**正文**
● ● ●
图4为排序阶段CPU的使用率,可以看到只有一个核达到了100%的利用率。下面为一个多线程(线程的数量为核的数量)的排序版本,每个线程只对1G数据中的一部分进行快速排序,排序完成后再由另外一个线程进行归并,将结果写入文件。
多线程排序代码如下:
/*multi_thread_sort.c*/
- /*
- * Author: Chaos Lee
- * Date: 2012-06-30
- * Description: load, merge , store data with single core, but sorting data with all the cores provided by the SMP
- */
- #include<stdio.h>
- #include<pthread.h>
- #include<sys/sysinfo.h>
- #include<sys/stat.h>
- #include<sys/types.h>
- #include<stdint.h>
- #include<stdlib.h>
- #include<assert.h>
- #include "../error.h"
- #include "timer.h"
- uint64_t * buffer = NULL;
- pthread_mutex_t counter_mutex = PTHREAD_MUTEX_INITIALIZER;
- pthread_cond_t merge_start = PTHREAD_COND_INITIALIZER;
- int cores_number;
- int counter;
- int uint64_compare(const void * ptr1,const void * ptr2)
● ● ●
(词语及条目位置数据)
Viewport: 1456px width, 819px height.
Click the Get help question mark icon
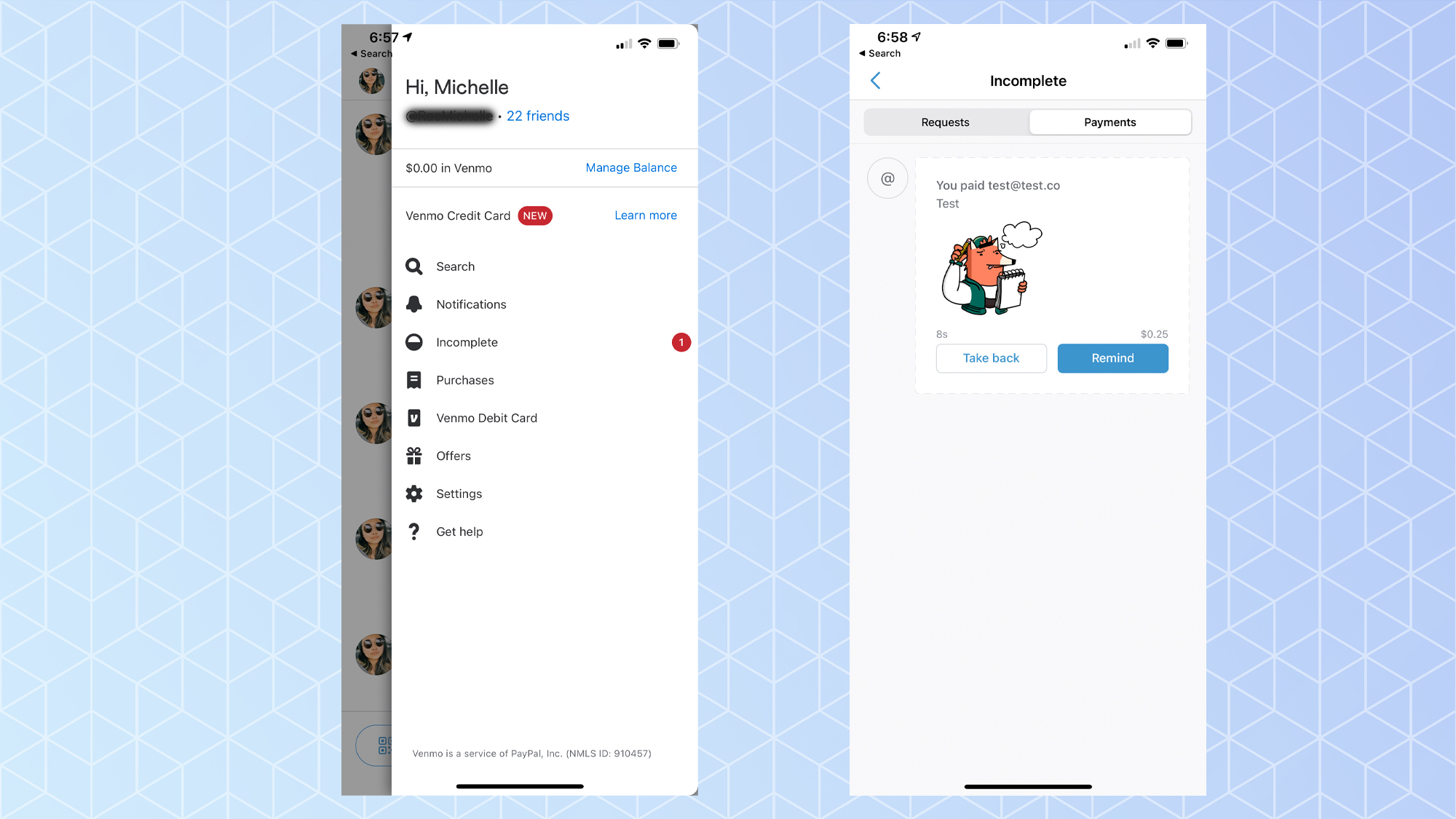click(414, 531)
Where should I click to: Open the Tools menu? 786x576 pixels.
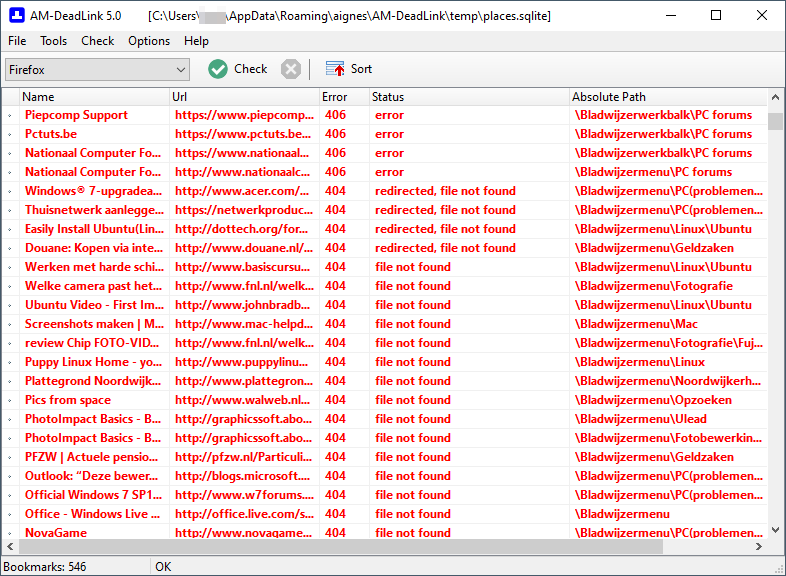point(54,41)
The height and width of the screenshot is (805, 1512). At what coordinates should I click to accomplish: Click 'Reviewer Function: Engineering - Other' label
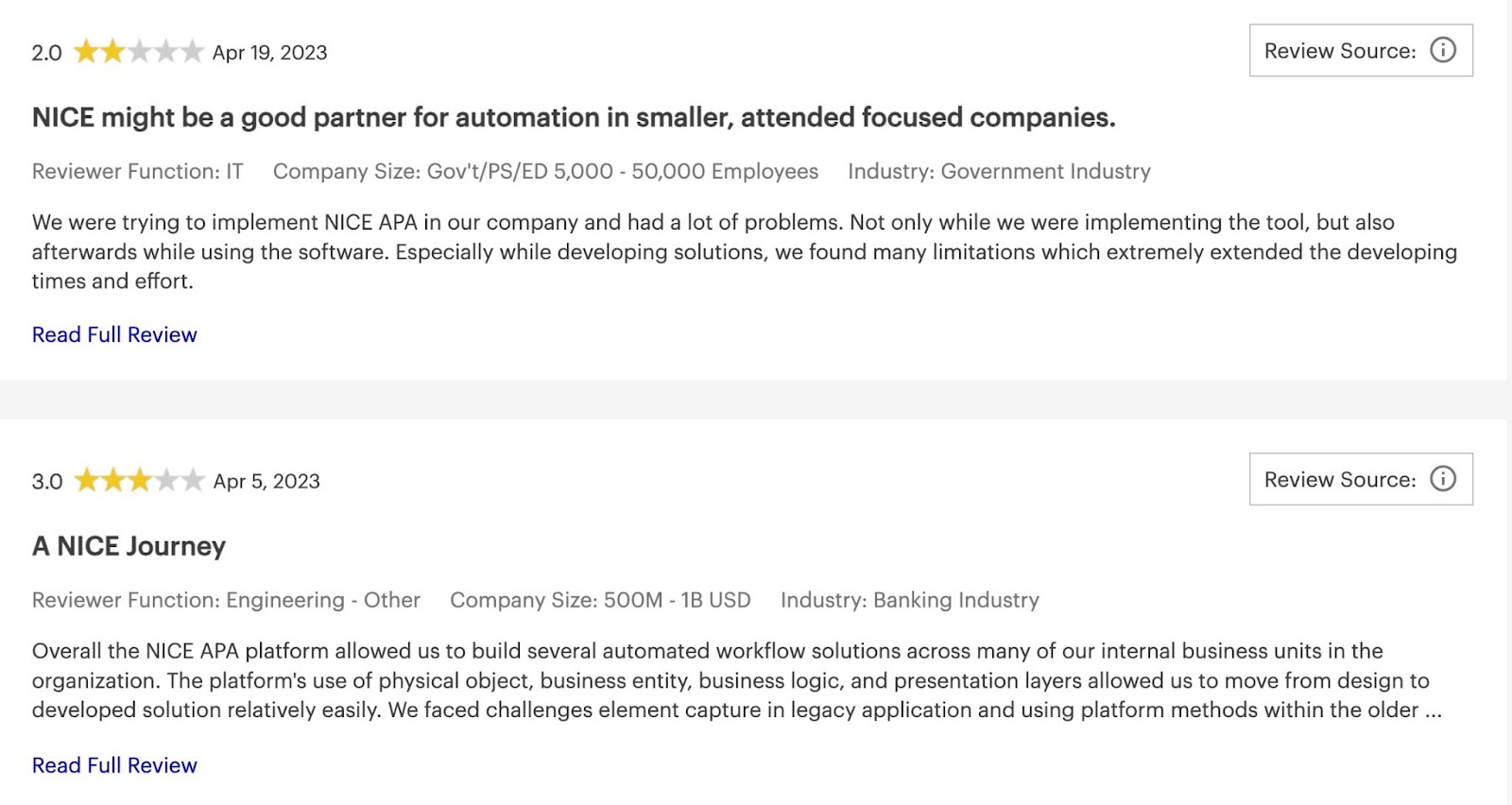tap(226, 600)
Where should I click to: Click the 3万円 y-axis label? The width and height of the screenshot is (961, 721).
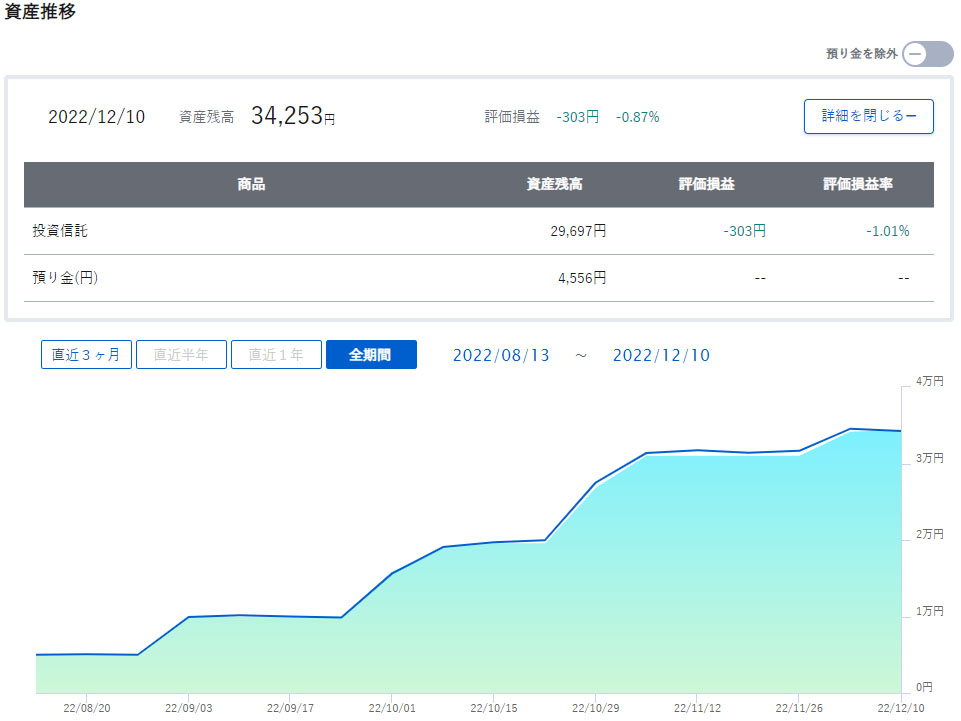[x=928, y=458]
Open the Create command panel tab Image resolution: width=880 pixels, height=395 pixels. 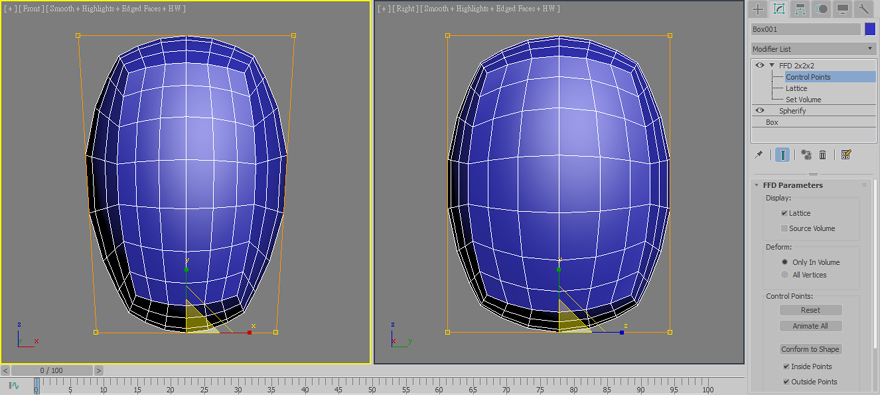(758, 9)
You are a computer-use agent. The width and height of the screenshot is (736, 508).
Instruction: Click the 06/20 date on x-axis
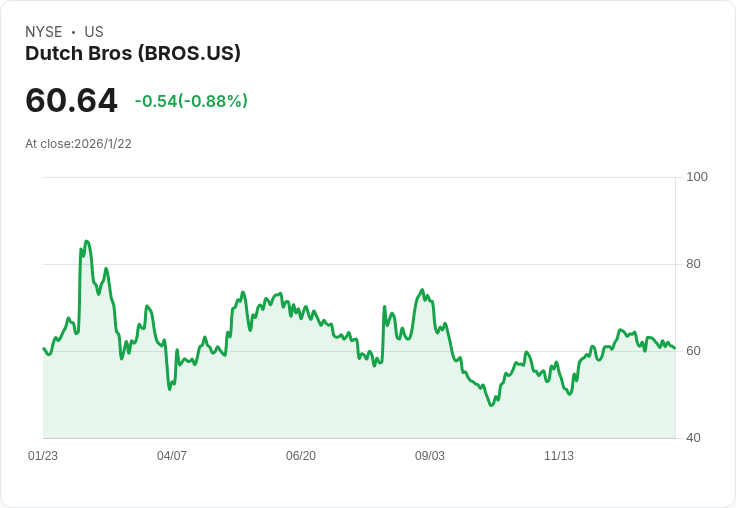point(301,456)
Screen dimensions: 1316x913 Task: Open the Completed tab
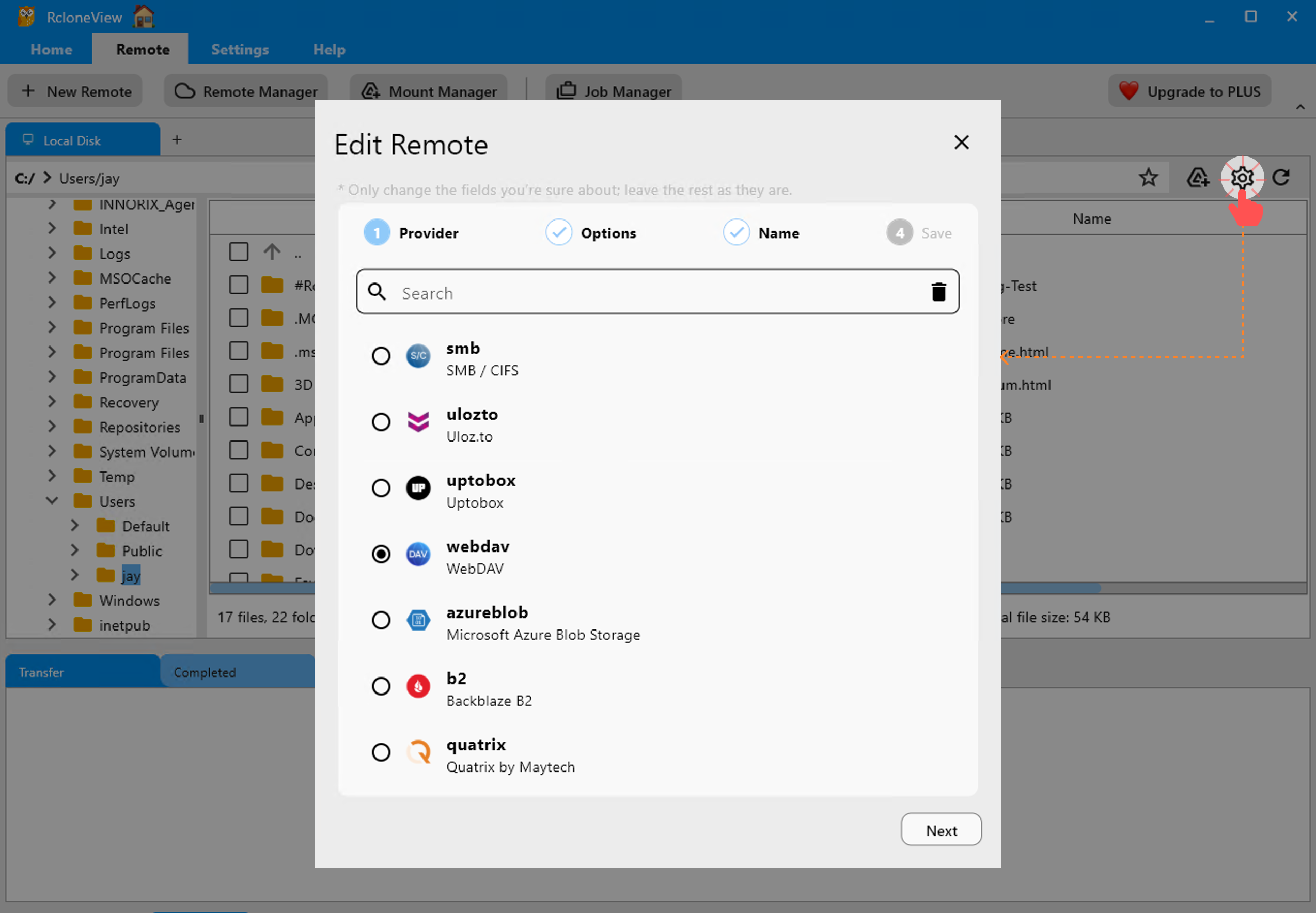205,672
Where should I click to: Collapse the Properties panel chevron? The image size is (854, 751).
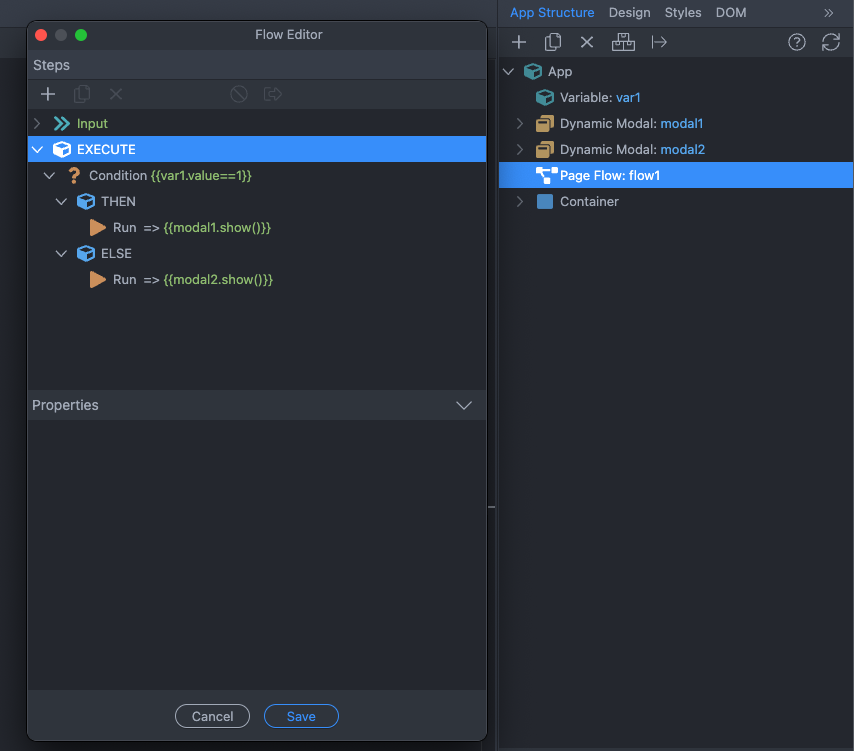coord(464,406)
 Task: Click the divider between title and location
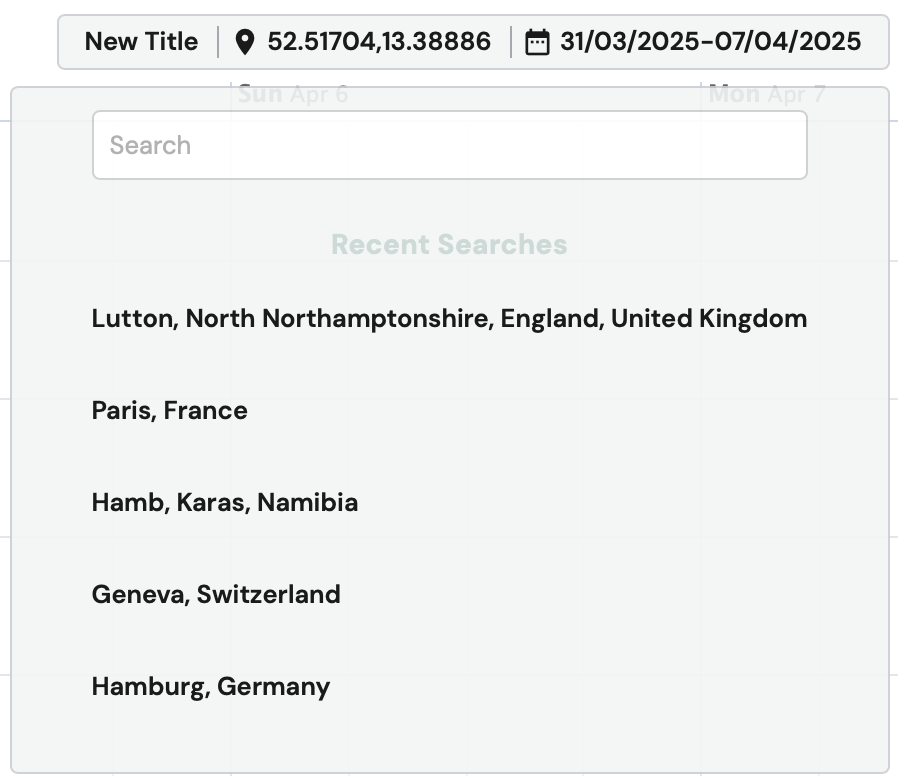[218, 42]
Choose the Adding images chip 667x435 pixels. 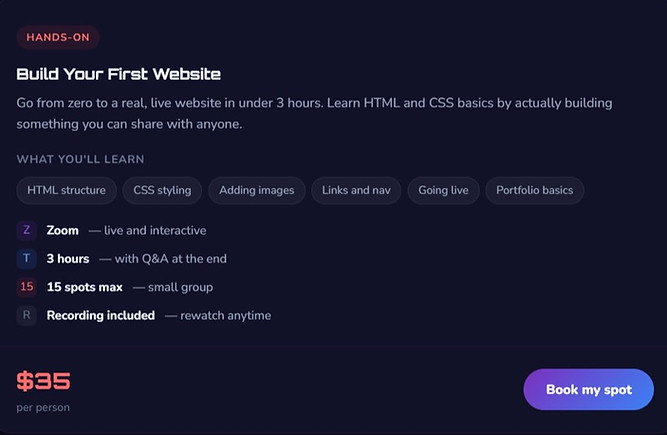[257, 190]
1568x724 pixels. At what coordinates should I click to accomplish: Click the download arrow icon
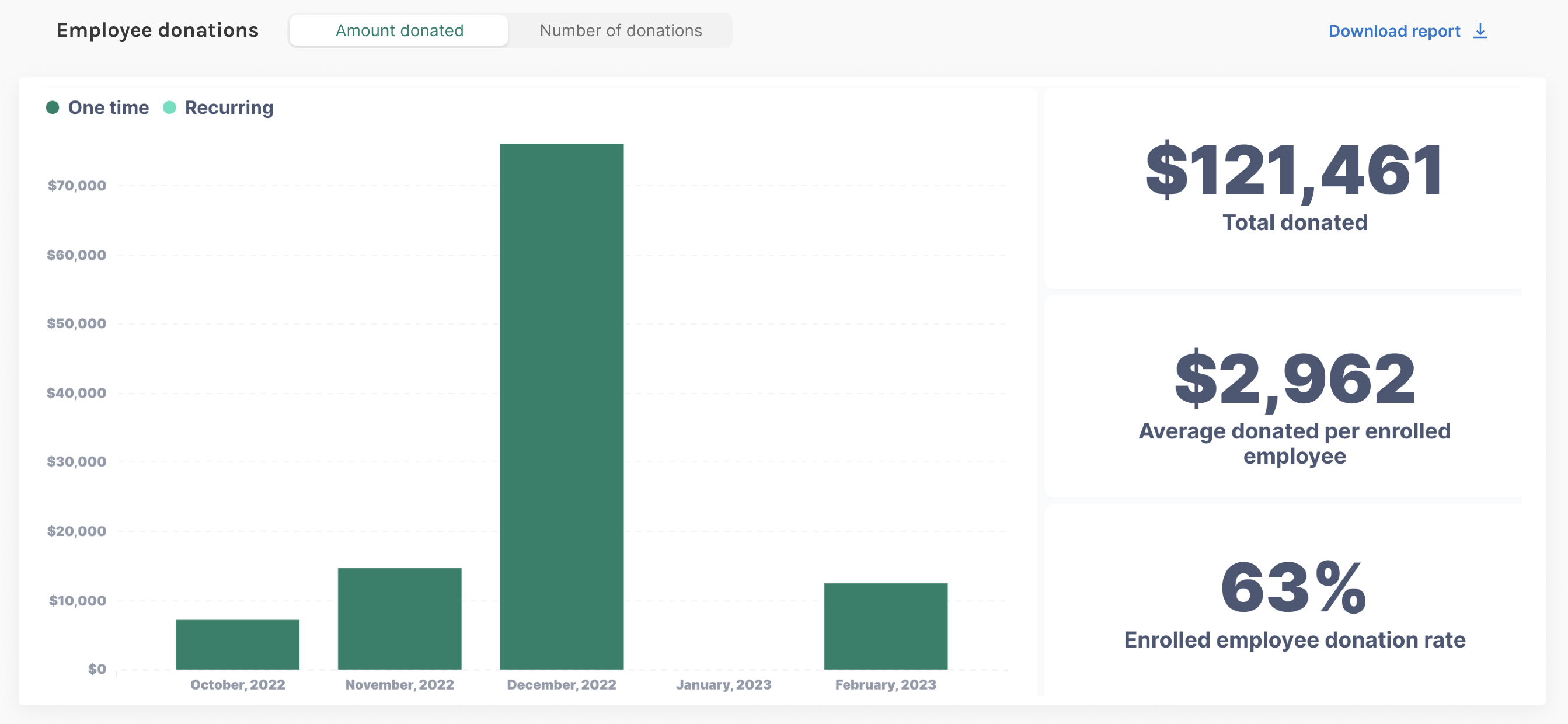coord(1480,30)
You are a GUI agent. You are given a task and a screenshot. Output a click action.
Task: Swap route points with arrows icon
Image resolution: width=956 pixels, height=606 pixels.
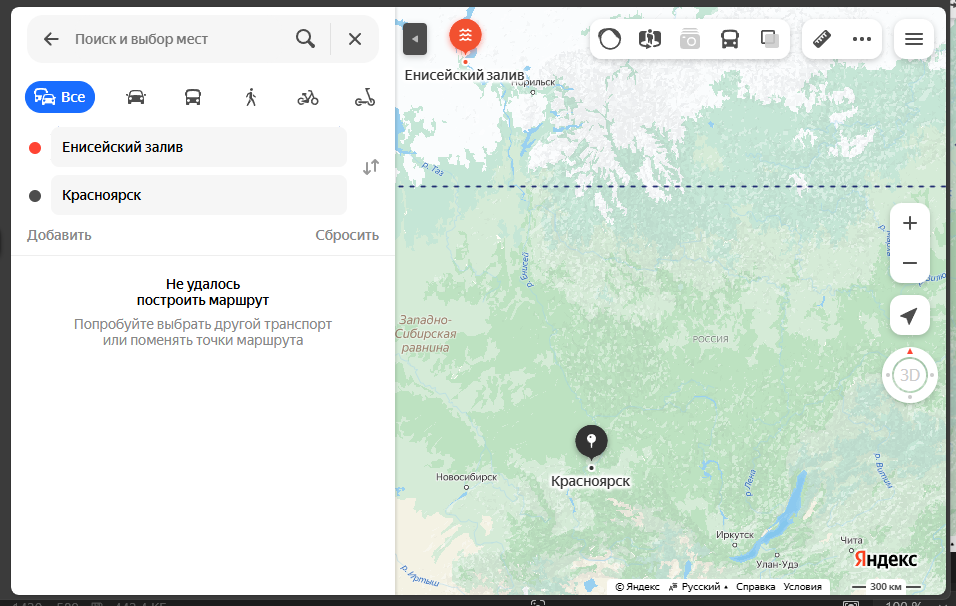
● ● ●
**任务目标 1**
请根据正文回答：
(a) 图4中，排序阶段有几个核达到了100%的利用率？
(b) 多线程排序版本里，线程的数量等于什么？
(c) 代码注释中写的作者是谁？
**任务目标 2**
请把正文中从“- uint64_t *”起直到“void * ptr2)”（含）的部分重新写出，并把其中的“cores_number”换成“core_count”。

**参考答案 1**
(a) 只有一个核。
(b) 等于核的数量。
(c) Chaos Lee。

**参考答案 2**
- uint64_t * buffer = NULL;
- pthread_mutex_t counter_mutex = PTHREAD_MUTEX_INITIALIZER;
- pthread_cond_t merge_start = PTHREAD_COND_INITIALIZER;
- int core_count;
- int counter;
- int uint64_compare(const void * ptr1,const void * ptr2)